Paula Carter writes that, “live nonfiction storytelling is hitting a nerve. Audiences are showing up all over the country, and even more are listening online, looking to enjoy some real-life struggle vicariously—or, for that matter, to tell their ow personal stories. As the scene continues to grow, it is becoming clear that this is a golden age of storytelling, and it is something to relish—maybe even to love.” This is part of her contribution to a section in the current issue of Creative Nonfiction called “Under the Umbrella: Getting Intimate with a Crowd of Strangers.”

Creative nonfiction doesn’t have to just be on paper. Carter explains it this way: “Like the narrative nonfiction essay, live stories reveal the truths of who we are. They air the unspoken, make fun of idiosyncrasies, and demonstrate our common humanity. Unlike at a comedy show, or even a theater production, audiences are asked to connect directly with the person on stage. Spectators fail and fall in love and overcome obstacles along with the storytellers. We see ourselves in the stories. We’ve been there.”
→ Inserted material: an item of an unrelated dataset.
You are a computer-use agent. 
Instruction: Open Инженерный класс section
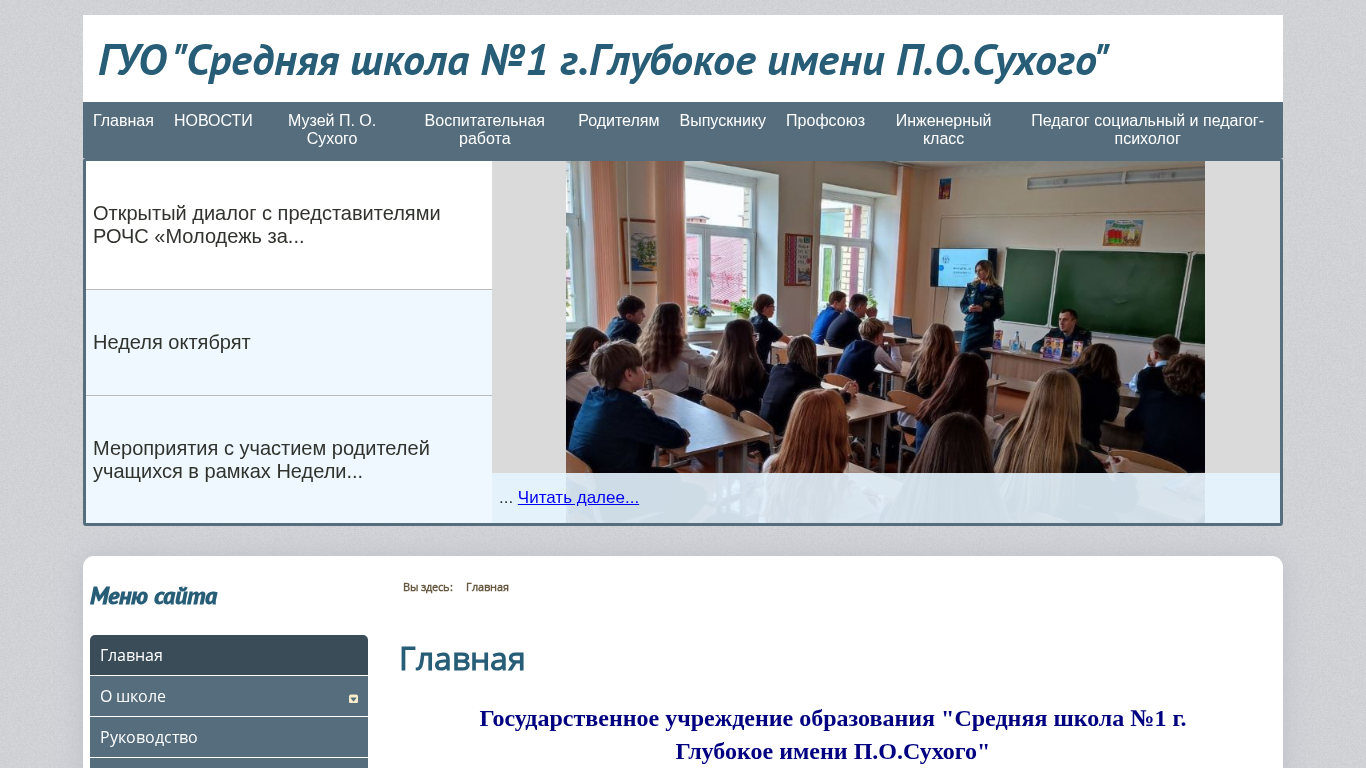943,130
In the next section, Graham Shelby takes us on stage with him as he goes through the experience of performing at The Players, The Moth Mainstage: “My story will be recorded and maybe someday broadcast to the roughly one million weekly listeners of The Moth Radio Hour,” he writes. Shelby tells us that there is something very rewarding with this type of nonfiction:

“I love writing. I do. But it can be isolating. When we’re writing in our rooms, it’s easy for our eventual readers, unknown in name or number, to remain abstract. So easy to focus on what we want, rather than what they need. Live storytelling never lets you forget about the audience. The form offers one more gift, as I see it, one that springs from the very aspects of storytelling that sometimes keeps writers away: it’s public, it’s interactive, and you have to go somewhere to do it. Sometimes, if you’re lucky, that means you leave the house with one story, but you come home with two.”

Both pieces are insightful and great reads. Editor Lee Gutkind writes in his opening note, “Storytelling is our oldest, most powerful art form; we use it to entertain, to inform, and to inspire. A good story can change the world. That is what his issue is all about.”